## Provided entries
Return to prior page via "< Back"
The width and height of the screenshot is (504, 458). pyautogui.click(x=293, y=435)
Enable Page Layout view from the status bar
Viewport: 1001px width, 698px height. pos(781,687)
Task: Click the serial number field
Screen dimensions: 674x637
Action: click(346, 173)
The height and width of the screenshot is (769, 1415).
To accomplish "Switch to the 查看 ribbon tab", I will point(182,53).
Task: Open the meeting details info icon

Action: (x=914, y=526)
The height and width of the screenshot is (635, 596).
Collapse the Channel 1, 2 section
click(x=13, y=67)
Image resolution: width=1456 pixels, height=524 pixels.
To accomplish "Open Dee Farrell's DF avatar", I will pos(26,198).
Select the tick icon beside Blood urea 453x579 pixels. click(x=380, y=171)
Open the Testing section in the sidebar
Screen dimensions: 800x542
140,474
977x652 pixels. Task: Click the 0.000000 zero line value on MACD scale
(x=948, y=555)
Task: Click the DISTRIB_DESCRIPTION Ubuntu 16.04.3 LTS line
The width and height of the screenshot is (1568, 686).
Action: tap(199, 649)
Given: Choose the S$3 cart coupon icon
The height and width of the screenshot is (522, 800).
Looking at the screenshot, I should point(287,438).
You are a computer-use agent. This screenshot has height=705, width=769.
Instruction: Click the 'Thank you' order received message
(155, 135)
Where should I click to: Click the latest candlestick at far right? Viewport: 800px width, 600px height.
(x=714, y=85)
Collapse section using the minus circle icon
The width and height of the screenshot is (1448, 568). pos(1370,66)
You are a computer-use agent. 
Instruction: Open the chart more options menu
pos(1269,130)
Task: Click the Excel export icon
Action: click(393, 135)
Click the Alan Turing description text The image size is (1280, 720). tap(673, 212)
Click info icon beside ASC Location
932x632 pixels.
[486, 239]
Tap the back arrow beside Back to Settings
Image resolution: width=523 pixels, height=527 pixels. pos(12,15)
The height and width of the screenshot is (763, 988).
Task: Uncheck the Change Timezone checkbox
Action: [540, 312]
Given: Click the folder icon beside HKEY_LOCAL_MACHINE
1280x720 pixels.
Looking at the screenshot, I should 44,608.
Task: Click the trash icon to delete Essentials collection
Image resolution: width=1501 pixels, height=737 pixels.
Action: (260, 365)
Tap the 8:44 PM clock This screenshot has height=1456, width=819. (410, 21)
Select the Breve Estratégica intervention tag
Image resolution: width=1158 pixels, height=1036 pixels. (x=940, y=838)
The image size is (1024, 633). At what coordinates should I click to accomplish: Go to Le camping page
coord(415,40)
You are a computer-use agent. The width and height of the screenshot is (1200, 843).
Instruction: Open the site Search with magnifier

## What the exercise asks
A complete answer lists each line of the data that holds the word "Given".

## Answer for the task
Given: Choose the S$3 cart coupon icon
Given: Click the folder icon beside HKEY_LOCAL_MACHINE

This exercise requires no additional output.